■ Work to be completed ■
Give back all of the data exactly. Leave nothing out.

═════ Data supplied

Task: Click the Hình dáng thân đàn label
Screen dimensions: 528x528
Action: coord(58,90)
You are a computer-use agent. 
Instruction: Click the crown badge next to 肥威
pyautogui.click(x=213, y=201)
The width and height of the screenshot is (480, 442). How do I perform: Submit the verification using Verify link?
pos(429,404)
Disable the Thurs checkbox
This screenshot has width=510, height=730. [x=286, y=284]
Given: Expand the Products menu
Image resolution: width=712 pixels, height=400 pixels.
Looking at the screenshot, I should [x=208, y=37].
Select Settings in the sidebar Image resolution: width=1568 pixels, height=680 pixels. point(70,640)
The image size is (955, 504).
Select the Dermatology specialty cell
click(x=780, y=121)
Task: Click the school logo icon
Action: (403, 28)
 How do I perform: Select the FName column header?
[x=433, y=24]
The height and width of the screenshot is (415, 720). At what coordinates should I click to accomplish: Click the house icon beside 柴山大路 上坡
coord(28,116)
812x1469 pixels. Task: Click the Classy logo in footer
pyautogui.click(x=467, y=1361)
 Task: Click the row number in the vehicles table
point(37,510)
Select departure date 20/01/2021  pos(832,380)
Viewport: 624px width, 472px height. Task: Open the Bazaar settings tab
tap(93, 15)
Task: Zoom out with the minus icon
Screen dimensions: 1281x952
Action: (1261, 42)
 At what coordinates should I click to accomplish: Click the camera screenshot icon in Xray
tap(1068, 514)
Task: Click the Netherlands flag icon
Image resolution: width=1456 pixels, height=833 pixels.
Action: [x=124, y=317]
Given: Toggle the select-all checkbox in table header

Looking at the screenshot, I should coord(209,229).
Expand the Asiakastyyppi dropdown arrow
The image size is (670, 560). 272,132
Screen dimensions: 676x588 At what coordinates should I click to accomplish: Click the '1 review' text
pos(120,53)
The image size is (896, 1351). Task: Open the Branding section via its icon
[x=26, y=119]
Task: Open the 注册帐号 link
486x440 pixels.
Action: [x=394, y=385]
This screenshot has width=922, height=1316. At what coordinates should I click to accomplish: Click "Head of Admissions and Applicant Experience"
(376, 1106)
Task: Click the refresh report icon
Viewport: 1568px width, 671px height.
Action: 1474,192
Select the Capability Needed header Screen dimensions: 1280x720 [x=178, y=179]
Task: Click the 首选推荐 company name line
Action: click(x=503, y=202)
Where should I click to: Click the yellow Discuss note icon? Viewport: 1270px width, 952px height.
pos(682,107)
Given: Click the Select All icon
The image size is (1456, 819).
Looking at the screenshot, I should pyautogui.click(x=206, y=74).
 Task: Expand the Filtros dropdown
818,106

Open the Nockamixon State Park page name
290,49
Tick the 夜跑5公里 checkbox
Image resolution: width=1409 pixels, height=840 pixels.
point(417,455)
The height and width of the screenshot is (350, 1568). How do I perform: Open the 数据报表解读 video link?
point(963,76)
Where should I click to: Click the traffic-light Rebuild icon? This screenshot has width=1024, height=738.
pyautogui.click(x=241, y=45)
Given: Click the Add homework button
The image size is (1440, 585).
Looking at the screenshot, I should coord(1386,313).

══════════

■ Result of the exercise ■
Task: Click the Hình dáng thân đàn label
Screen dimensions: 528x528
Action: coord(58,90)
You are a computer-use agent. 
Instruction: Click the crown badge next to 肥威
pyautogui.click(x=213, y=201)
The width and height of the screenshot is (480, 442). How do I perform: Submit the verification using Verify link?
pos(429,404)
Disable the Thurs checkbox
This screenshot has width=510, height=730. [x=286, y=284]
Given: Expand the Products menu
Image resolution: width=712 pixels, height=400 pixels.
Looking at the screenshot, I should [x=208, y=37].
Select Settings in the sidebar Image resolution: width=1568 pixels, height=680 pixels. point(70,640)
The image size is (955, 504).
Select the Dermatology specialty cell
click(x=780, y=121)
Task: Click the school logo icon
Action: (403, 28)
 How do I perform: Select the FName column header?
[x=433, y=24]
The height and width of the screenshot is (415, 720). At what coordinates should I click to accomplish: Click the house icon beside 柴山大路 上坡
coord(28,116)
812x1469 pixels. Task: Click the Classy logo in footer
pyautogui.click(x=467, y=1361)
 Task: Click the row number in the vehicles table
point(37,510)
Select departure date 20/01/2021  pos(832,380)
Viewport: 624px width, 472px height. Task: Open the Bazaar settings tab
tap(93, 15)
Task: Zoom out with the minus icon
Screen dimensions: 1281x952
Action: (1261, 42)
 At what coordinates should I click to accomplish: Click the camera screenshot icon in Xray
tap(1068, 514)
Task: Click the Netherlands flag icon
Image resolution: width=1456 pixels, height=833 pixels.
Action: [x=124, y=317]
Given: Toggle the select-all checkbox in table header

Looking at the screenshot, I should coord(209,229).
Expand the Asiakastyyppi dropdown arrow
The image size is (670, 560). 272,132
Screen dimensions: 676x588 At what coordinates should I click to accomplish: Click the '1 review' text
pos(120,53)
The image size is (896, 1351). Task: Open the Branding section via its icon
[x=26, y=119]
Task: Open the 注册帐号 link
486x440 pixels.
Action: [x=394, y=385]
This screenshot has width=922, height=1316. At what coordinates should I click to accomplish: Click "Head of Admissions and Applicant Experience"
(376, 1106)
Task: Click the refresh report icon
Viewport: 1568px width, 671px height.
Action: 1474,192
Select the Capability Needed header Screen dimensions: 1280x720 [x=178, y=179]
Task: Click the 首选推荐 company name line
Action: click(x=503, y=202)
Where should I click to: Click the yellow Discuss note icon? Viewport: 1270px width, 952px height.
pos(682,107)
Given: Click the Select All icon
The image size is (1456, 819).
Looking at the screenshot, I should pyautogui.click(x=206, y=74).
 Task: Expand the Filtros dropdown
818,106

Open the Nockamixon State Park page name
290,49
Tick the 夜跑5公里 checkbox
Image resolution: width=1409 pixels, height=840 pixels.
point(417,455)
The height and width of the screenshot is (350, 1568). How do I perform: Open the 数据报表解读 video link?
point(963,76)
Where should I click to: Click the traffic-light Rebuild icon? This screenshot has width=1024, height=738.
pyautogui.click(x=241, y=45)
Given: Click the Add homework button
The image size is (1440, 585).
Looking at the screenshot, I should coord(1386,313).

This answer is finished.